L’opéra met en scène quatre personnages bien définis : Giordano Bruno, le Pape Clément VIII, et deux inquisiteurs. Ont-ils chacun un traitement vocal différent ?


Francesco Filidei : Giordano Bruno ne peut être qu’un baryton : un baryton colérique. Le Pape, contre-ténor, lui, ne chante que trois minutes. Pour moi, il incarne une telle figure sacrée qu’il fallait le préserver et le moment où il chante devait être un moment clé de l’opéra. Par contre, son air est très difficile et inspiré directement des litanies. Pour les inquisiteurs, j’ai choisi un ténor et une basse. Ce choix est directement lié à la dramaturgie. L’Inquisiteur I, le ténor, est plus léger car moins sévère avec Giordano Bruno. La basse, elle, incarnée par l’Inquisiteur II, accuse violemment Bruno et le conduit au bûcher.


La fonction du chœur semble dépasser celle que nous trouvons habituellement dans les opéras du répertoire. Quelle place occupe-t-il ?


Francesco Filidei : Il s’agit de douze voix solistes plus que d’un chœur. Cet ensemble vocal est le personnage le plus important de l’opéra, le vrai protagoniste. J’ai voulu faire un opéra qui parle de la masse et ces voix, même si elles ne sont pas clairement identifiées, portent l’opéra du début jusqu’à la fin.
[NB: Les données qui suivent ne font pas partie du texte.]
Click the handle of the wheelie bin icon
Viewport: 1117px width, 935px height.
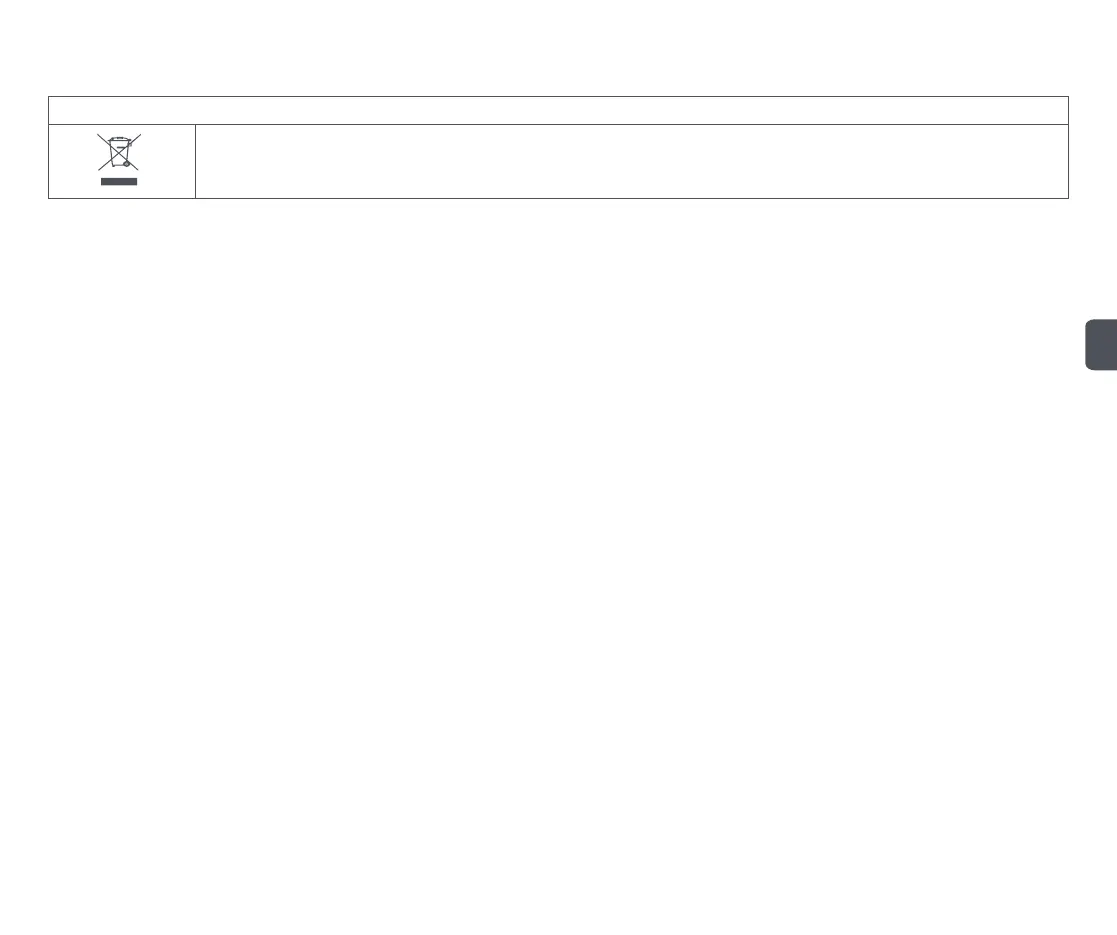130,143
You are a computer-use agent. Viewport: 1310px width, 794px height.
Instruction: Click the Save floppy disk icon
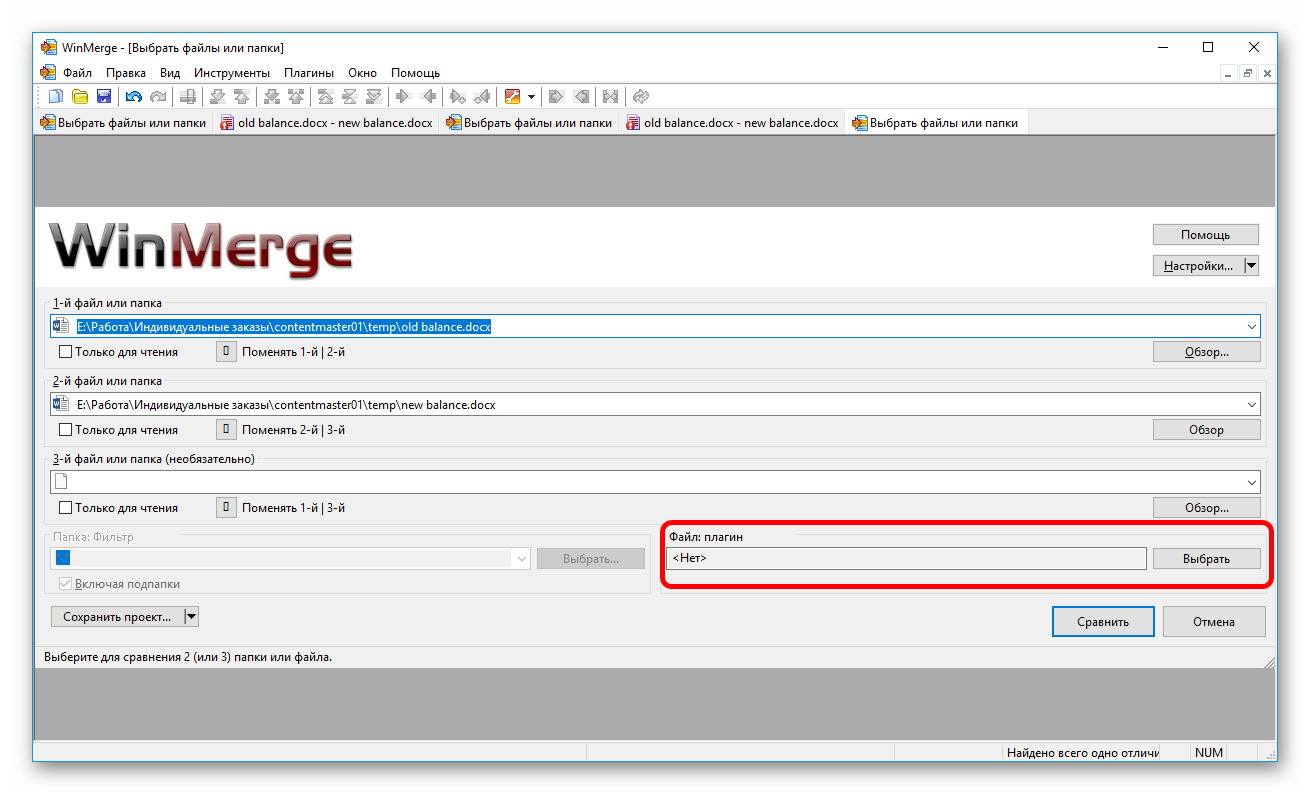pos(102,97)
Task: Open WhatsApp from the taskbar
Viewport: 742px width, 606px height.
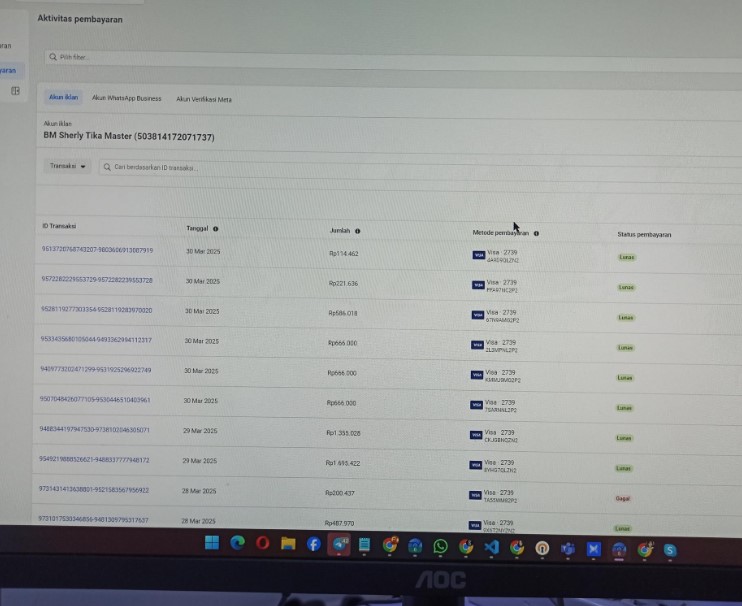Action: (440, 547)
Avez-vous l’impression, en écrivant votre premier opéra, de vous placer dans une forme bien définie et contraignante par ses conventions?


Francesco Filidei : Oui, surtout en ce qui concerne le traitement vocal. L’opéra contemporain a essayé de trouver de nouveaux moyens de traiter la voix par rapport à l’opéra du répertoire, mais c’est très difficile. Personnellement, je l’ai vraiment utilisée comme on l’utilise dans l’opéra classique, même si aujourd’hui, il peut sembler bizarre de l’utiliser de cette manière. J’ai essayé, notamment avec l’utilisation du grégorien, de garder le chant comme on chante habituellement et comme on l’enseigne dans les conservatoires, mais en le déplaçant un peu.


Propos recueillis par Solène Souriau, le 13 avril 2015 à Paris. © Festival Musica 2015, texte à paraître.

Notes

[1] Nanni Balestrini poète et écrivain italien (1935), membre de la Neoavanguardia italienne. En 1962, il a sélectionné des textes de Giordano Bruno pour la pièce Novae de Infinito Laudes, cantate pour solistes, chœur et orchestre de Hans Werner Henze, repris en partie dans l’opéra de Francesco Filidei

[2] N.N, pour 6 voix et 6 percussions, 2007-2009, dont le livret est également écrit par Stefano Busellato.

[3] Giordano Bruno a écrit plusieurs ouvrages mnémotechniques comme De umbris idearum et du Cantus circaeus en 1581 mais aussi De imaginum, signorum et idearum compositione (1590-1591).

[4] Francesco Filidei utilise des tuyaux harmoniques, des rhombes, des buzzing bows, des sifflets et appeaux mais aussi des verres d’eau (scène 6) joués par les musiciens dans l’orchestre.